The Total Cost of Ownership model developed by the GartnerGroup can help enterprises both in their strategic management of IT costs and in their daily efforts to contain the operating costs of their IT environment. Late in 1998, Toshiba Europe commissioned GartnerConsulting to investigate two Toshiba products offerings - the Tecra series and the Equium series - using the GartnerGroup TCO model.

The GartnerGroup TCO model breaks down all IT costs into two categories - direct and indirect. Direct costs include those that arise from hardware and software, management, support, development and communications fees. Indirect costs originate from less concrete aspects, such as end-user operations and costs of downtimes.

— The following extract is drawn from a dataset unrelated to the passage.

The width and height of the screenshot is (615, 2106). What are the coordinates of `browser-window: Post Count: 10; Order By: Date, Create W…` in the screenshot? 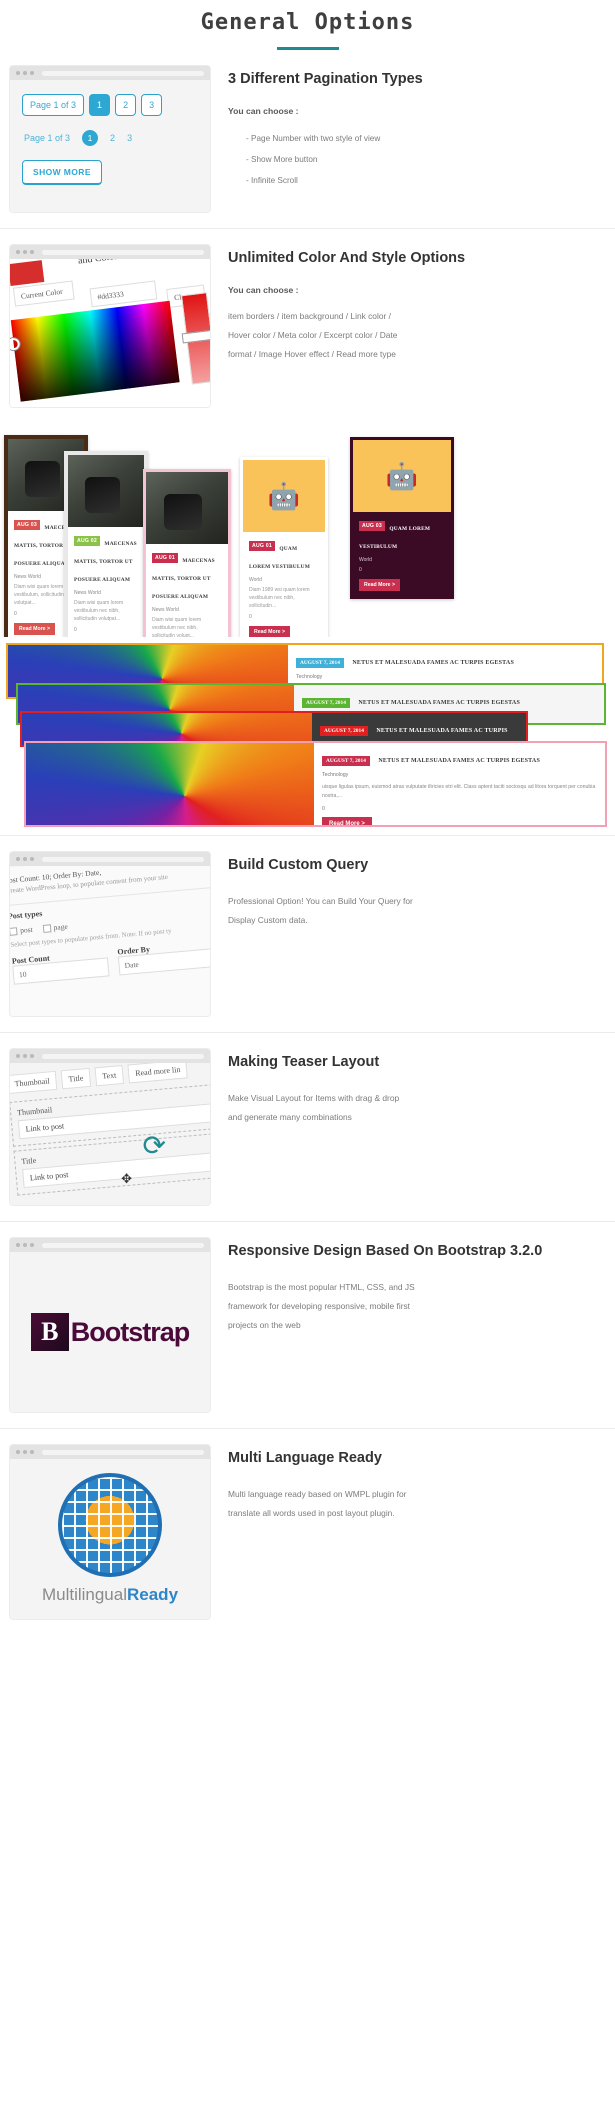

Direct (i.e. budgeted) costs are the capital, fees and labour costs spent by the IS department, business unit IS groups or IS-related personal in delivering IT services and solutions to the organisation. Costs include capital expenses, IS management, support and development labour costs, outsourcing fees, procurement, training, travel, maintenance, support and communication fees. The direct costs seek to model and capture all direct expenses related to the clients, servers, peripherals and network in a distributed-computing environment.
 

Indirect (i.e. unbudgeted) costs measure the capital and management efficiency of IT in delivering expected services to end-users. If the IS management and solutions are efficient, end users are less likely to be burdened with self and peer support, as well as downtime. If the IS management and solutions are inefficient, end users typically must spend more time on self and peer support, and are affected more by downtime. These costs often are hidden in most organisations and are not measured or tracked. Because of this, many organisations reduce direct costs in a less than efficient manner, transferring the burden of support and unreliability to the end users.


These cost categories are valid for any type of computing device, however the cost distribution varies greatly. The TCO of a notebook, for example, is between 20 and 50 percent higher than for a comparable desktop, and the way a notebook is used also plays a major role. The GartnerGroup has therefore defined three user profiles:

  • a desktop user (100 percent desktop use)
  • a 'road warrior' (20 percent office use, 80 percent mobile use of notebook)
  • a 'day extender' (80 percent office use, 20 percent mobile use of notebook)
The study commissioned by Toshiba Europe is based on the desktop user and the notebook of ´road warrior´ type accordingly, both running under Windows 9x OS.